In the words of our Terroir Specialist, Angelita: “Biodynamic spirit seems to have much more depth of flavour going on. There’s a lot of complexity. It’s almost like the attributes are speaking much louder. So a conventional farm on the very same soil, on the range of zero to fifteen on our sensory analysis scale, might have a score of seven for floral notes, maybe organic will fetch a nine, but the biodynamic would get an eleven. So it seems to be a stronger note than in the conventional.”

It hasn’t gone unnoticed closer to home, either. Trevor’s brother, Graham, farmed conventionally next door for years, moving to organic agriculture in 2018 and, following Trevor’s success, trialled biodynamic agriculture for the first time last season.

“Trevor was getting into the biodynamics so I was watching that. So I probably felt a bit braver,” he says. “From watching Trevor’s farm and trialling biodynamics on my own I see it as the next step to improve things; to improve soil function, grow healthier plants.

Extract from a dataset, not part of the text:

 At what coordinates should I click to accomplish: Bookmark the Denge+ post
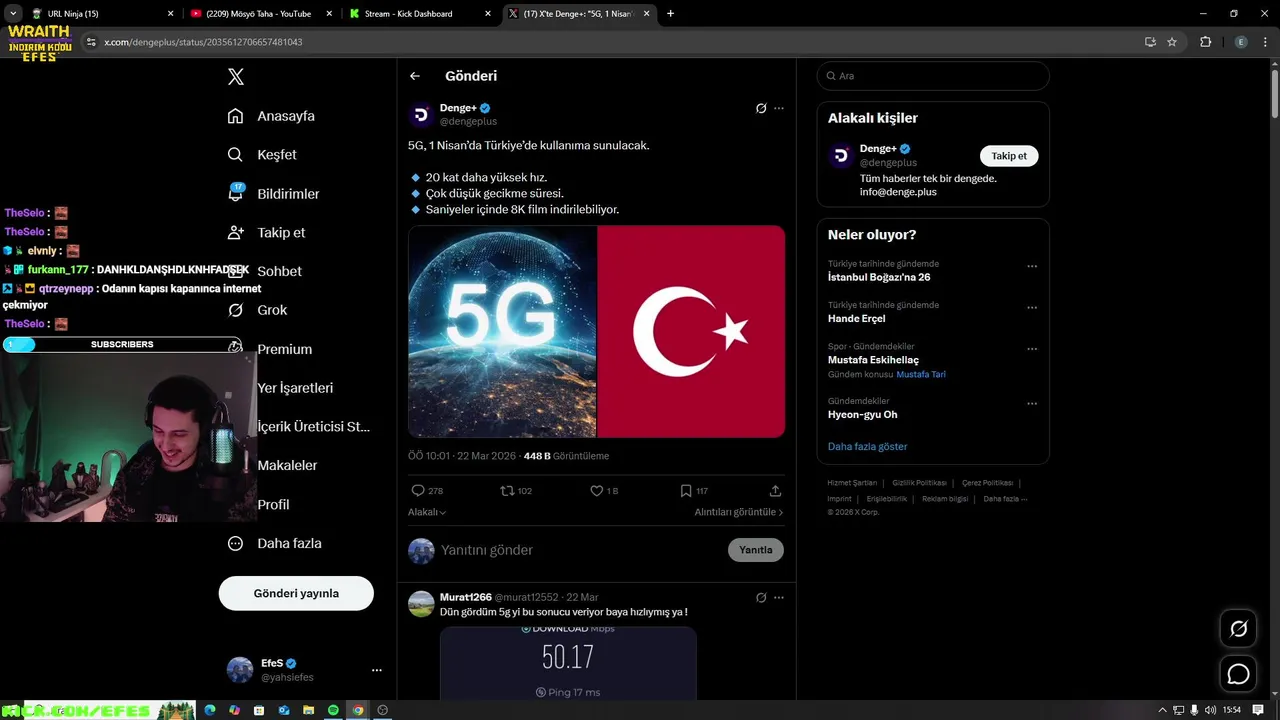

It’s not about massive yields or anything like that – but it’s about healthy crops that grow consistently every year.”

He’s already seen results too.

“The first time I sprayed one of the biodynamic preps it was on one of my poorer-performing fields,” says Graham. “And it performed much better that year. It was the stiffest soil, probably hadn’t been looked after well enough, but it’s improved a lot already with a small amount of biodynamic preps, which certainly made me sit up. Seeing the change in the soil and being able to affect the plants growing in the season’s window is what I’m looking to explore.”

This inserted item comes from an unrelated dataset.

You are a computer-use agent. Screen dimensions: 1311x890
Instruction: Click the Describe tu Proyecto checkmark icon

Unquestionably conversion to biodynamics is an act of bravery. Without the crutch of chemical fertilisers and pesticides to lean on, yields are inevitably far lower than those on conventional farms. Perhaps a tonne per acre for the biodynamic farmer compared to four for conventional.

Nor is it a simple thing to learn, as Trevor’s experience attests. Detailed, time-consuming, heavily involved – it’s all in or nothing.

But to those interested in flavour above anything else, those who wish to know just how intense, complex and profound distilled barley can be, these esoteric old ways hold an irreplicable key. Good luck to Graham as he follows in his brother’s biodynamic footsteps.